サイドメニューからもう一品ご紹介したいのが、自家製フライドチキンです。バジル、パプリカ、コリアンダー、ガーリック、ブラックペッパーなど、アメリカ南部のケイジャン料理風の味付けは食欲をグイグイと刺激してくれます。
試行錯誤の果てにたどり着いたという“ザクザク食感”の衣をガブリとかじれば、肉汁と旨味が口いっぱいに溢れ出します。ビールのお供に何個も食べたくなってしまうやみつきの一品です。
●「7ワンダーズジューシーIPA(ハーフ)」(900円)

まるでジュースのような見た目の爽やかなクラフトビール。
同店のもう一つの魅力であるクラフトビール。今回は高野さんのオススメで、お店の7周年を記念して栃木県宇都宮市のビール醸造所とコラボして作った「7ワンダーズジューシーIPA」を注文しました。

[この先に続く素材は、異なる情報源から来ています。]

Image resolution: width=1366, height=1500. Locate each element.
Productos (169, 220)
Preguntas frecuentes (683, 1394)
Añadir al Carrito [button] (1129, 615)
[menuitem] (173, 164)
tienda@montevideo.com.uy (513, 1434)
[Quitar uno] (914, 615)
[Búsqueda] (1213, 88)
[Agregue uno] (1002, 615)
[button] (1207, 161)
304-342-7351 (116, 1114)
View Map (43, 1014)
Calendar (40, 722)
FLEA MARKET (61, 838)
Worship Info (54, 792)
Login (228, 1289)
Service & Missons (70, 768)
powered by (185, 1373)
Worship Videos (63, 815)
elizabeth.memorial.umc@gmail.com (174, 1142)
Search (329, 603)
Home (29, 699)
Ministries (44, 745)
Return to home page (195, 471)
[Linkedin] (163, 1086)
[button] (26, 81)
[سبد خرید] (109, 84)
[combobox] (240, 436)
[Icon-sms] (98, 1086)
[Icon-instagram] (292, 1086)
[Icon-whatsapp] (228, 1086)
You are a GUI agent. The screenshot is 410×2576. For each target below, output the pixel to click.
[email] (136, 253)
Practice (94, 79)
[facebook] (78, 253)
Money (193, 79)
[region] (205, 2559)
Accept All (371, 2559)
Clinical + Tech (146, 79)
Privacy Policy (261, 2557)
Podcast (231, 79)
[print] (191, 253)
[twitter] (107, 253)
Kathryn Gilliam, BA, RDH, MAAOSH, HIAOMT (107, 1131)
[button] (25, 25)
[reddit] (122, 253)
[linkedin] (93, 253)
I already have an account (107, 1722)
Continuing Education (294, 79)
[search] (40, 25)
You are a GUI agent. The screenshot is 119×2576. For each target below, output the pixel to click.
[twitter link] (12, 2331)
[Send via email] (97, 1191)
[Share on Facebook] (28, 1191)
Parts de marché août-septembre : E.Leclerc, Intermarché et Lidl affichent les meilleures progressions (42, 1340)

一口飲んでみると、リッチでコクのある口当たりが感じられ、プラムピューレが混ぜてあるおかげか、あとからまるでフルーツジュースのような爽やかな甘さと苦味が立ちのぼります。この他にも、季節や高野さんの気分で中身を変えつつ、常時7種類の樽生クラフトビールが楽しめるそうなので、ぜひチャレンジしてみて欲しいです。
●「自家製レモンスカッシュ(スモール)」(400円)

香り豊かなローズマリーがアクセント。
お酒が飲めない人にオススメしたいのが、アメリカ人のソウルドリンクとも言われているレモネードを炭酸でスッキリと割ったこのレモンスカッシュ。バーガーやフライドチキンといったパンチの効いた料理と一緒に注文すれば、気分リフレッシュしてくれるはずです。
「レモネードの決め手はあえてチープな蜂蜜を使っていることです」と語ってくれた高野さん。高級な蜂蜜を使うと重くくどい味付けになってしまうそうで、あえてチープな蜂蜜にこだわっているのだとか。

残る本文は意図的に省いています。